◆ **Given instruction**
Rewrite only the records from the line containing "Where should I click to: Click the ●●支店" through the line containing "click(x=748, y=40)" as a JSON list of strings, one string per line, with blank lines omitted. Leave the pictures out of the answer.

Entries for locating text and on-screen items
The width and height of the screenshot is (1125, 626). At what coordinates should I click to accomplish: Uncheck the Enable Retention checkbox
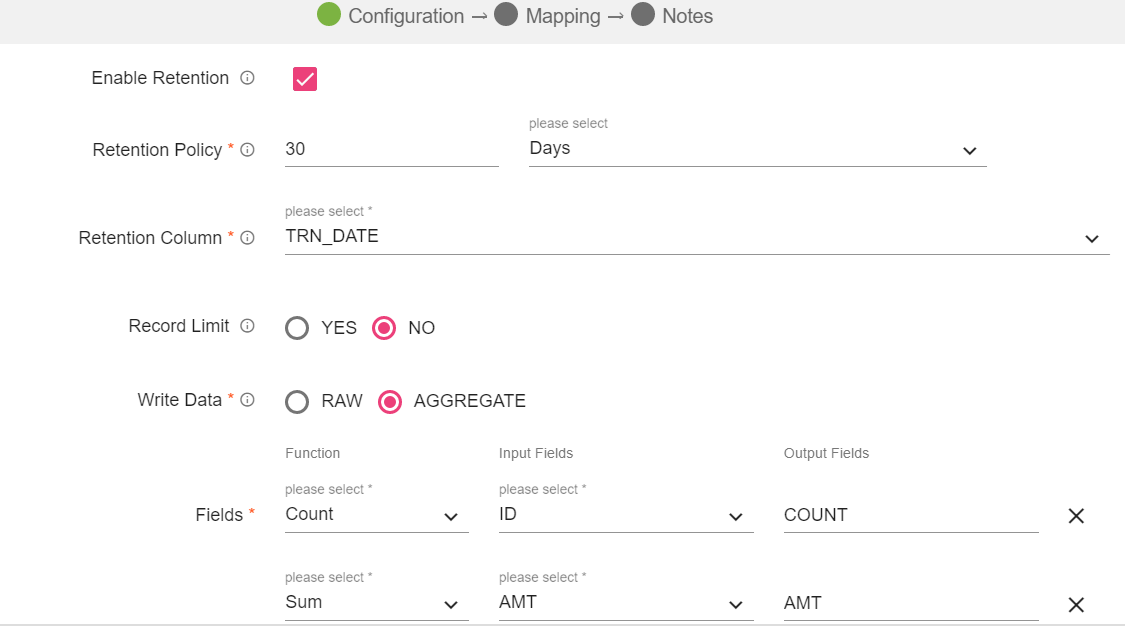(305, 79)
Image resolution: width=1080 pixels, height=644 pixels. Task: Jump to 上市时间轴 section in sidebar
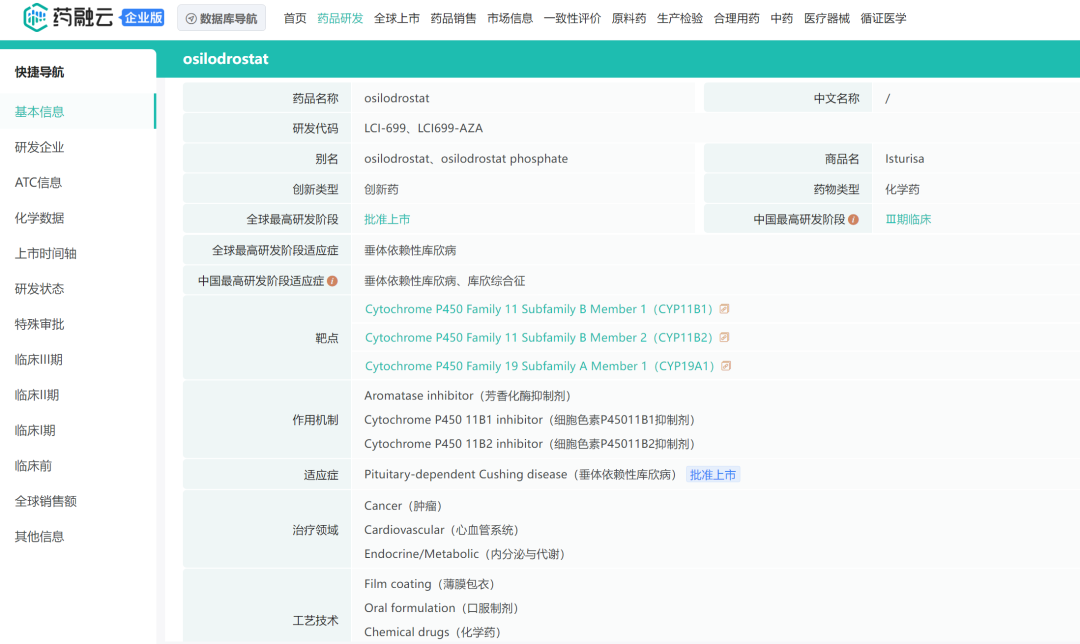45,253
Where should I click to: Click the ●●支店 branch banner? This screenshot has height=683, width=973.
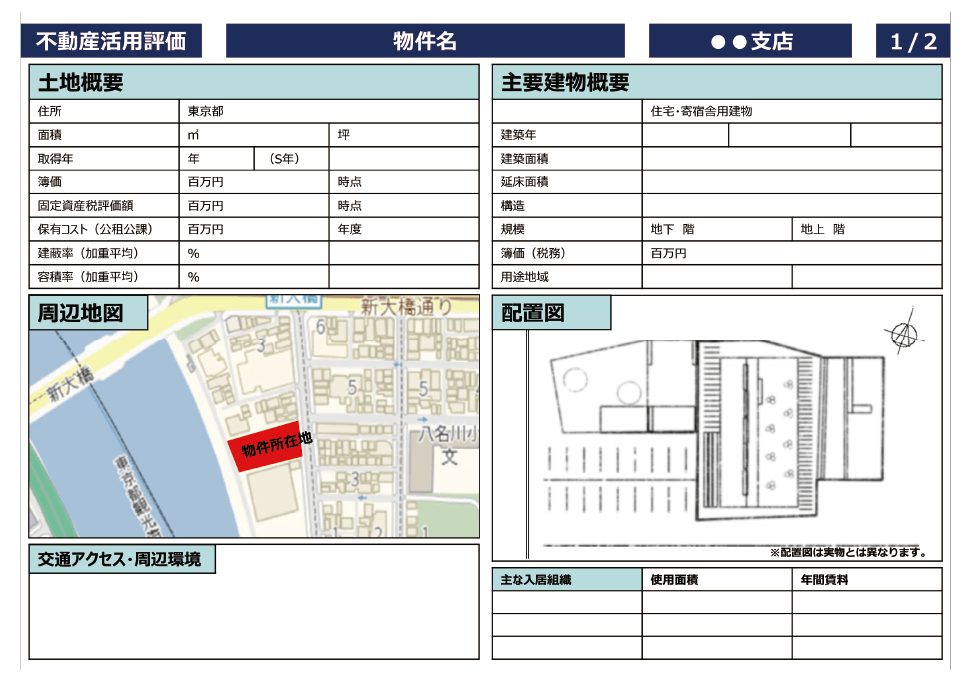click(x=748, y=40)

---

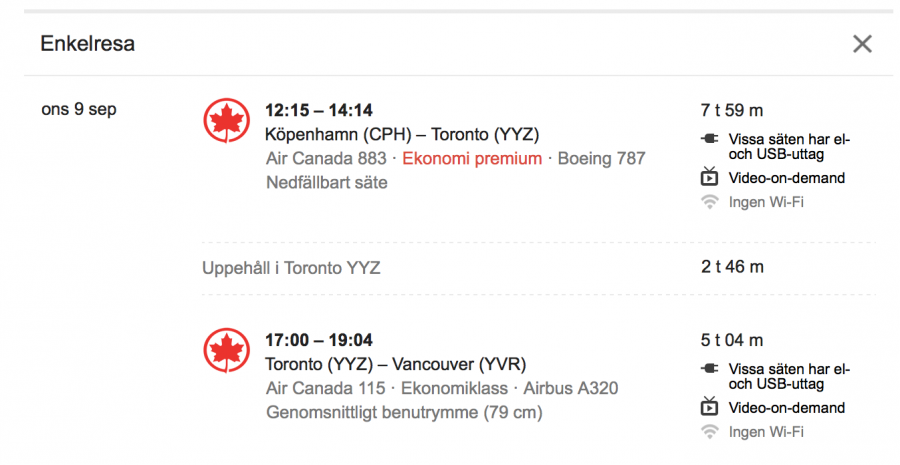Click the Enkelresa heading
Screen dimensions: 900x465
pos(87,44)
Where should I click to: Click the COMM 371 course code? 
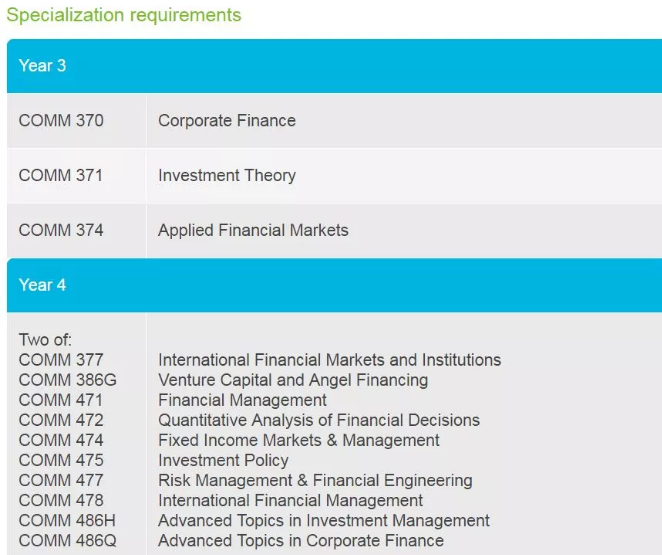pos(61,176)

◆ **Exercise solution**
[
  "Where should I click to: Click the ●●支店 branch banner? This screenshot has height=683, width=973.",
  "click(x=748, y=40)"
]